SOURCE DATA:

**********

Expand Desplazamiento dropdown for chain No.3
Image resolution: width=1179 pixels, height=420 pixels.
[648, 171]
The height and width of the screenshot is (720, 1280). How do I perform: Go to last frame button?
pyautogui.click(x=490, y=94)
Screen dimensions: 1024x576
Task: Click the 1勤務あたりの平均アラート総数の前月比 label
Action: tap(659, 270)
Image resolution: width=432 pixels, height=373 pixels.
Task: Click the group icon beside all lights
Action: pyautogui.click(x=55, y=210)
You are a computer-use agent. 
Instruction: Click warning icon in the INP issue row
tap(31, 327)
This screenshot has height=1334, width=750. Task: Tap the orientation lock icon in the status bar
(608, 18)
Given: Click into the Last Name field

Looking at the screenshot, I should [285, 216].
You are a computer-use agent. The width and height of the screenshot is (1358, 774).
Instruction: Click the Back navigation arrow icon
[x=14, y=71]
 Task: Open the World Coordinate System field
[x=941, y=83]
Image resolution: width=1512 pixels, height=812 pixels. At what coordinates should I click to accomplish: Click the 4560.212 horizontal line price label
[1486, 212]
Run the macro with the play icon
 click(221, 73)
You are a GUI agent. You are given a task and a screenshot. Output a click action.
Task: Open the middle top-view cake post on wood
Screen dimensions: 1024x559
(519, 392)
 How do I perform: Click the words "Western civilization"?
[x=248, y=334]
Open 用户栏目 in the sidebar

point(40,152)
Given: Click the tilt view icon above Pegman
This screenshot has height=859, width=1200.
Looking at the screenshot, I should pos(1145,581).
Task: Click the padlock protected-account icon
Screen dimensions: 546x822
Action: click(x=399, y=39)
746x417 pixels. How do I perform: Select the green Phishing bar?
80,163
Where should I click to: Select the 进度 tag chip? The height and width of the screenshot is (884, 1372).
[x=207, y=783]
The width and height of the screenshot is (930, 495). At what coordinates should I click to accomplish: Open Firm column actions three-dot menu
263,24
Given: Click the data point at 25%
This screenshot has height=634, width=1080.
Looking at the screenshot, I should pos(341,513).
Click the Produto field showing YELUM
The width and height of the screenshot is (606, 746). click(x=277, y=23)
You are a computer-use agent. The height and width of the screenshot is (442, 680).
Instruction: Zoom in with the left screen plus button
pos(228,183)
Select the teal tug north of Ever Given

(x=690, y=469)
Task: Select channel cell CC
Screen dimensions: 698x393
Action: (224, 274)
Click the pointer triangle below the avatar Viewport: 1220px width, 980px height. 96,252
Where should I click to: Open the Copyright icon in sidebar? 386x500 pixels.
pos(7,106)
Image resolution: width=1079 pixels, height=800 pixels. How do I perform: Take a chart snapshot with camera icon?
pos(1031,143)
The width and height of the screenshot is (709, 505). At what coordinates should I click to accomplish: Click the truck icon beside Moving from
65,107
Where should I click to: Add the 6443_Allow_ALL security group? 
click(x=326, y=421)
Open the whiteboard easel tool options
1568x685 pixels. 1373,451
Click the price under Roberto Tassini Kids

**********

Which of the lines above contain "agent"? Return them all.

You are a computer-use agent. 
You are a computer-use agent. The width and height of the screenshot is (1358, 774).
You are a GUI agent. You are given a task and a screenshot. Output a click action.
You are a computer-use agent. The height and width of the screenshot is (442, 680).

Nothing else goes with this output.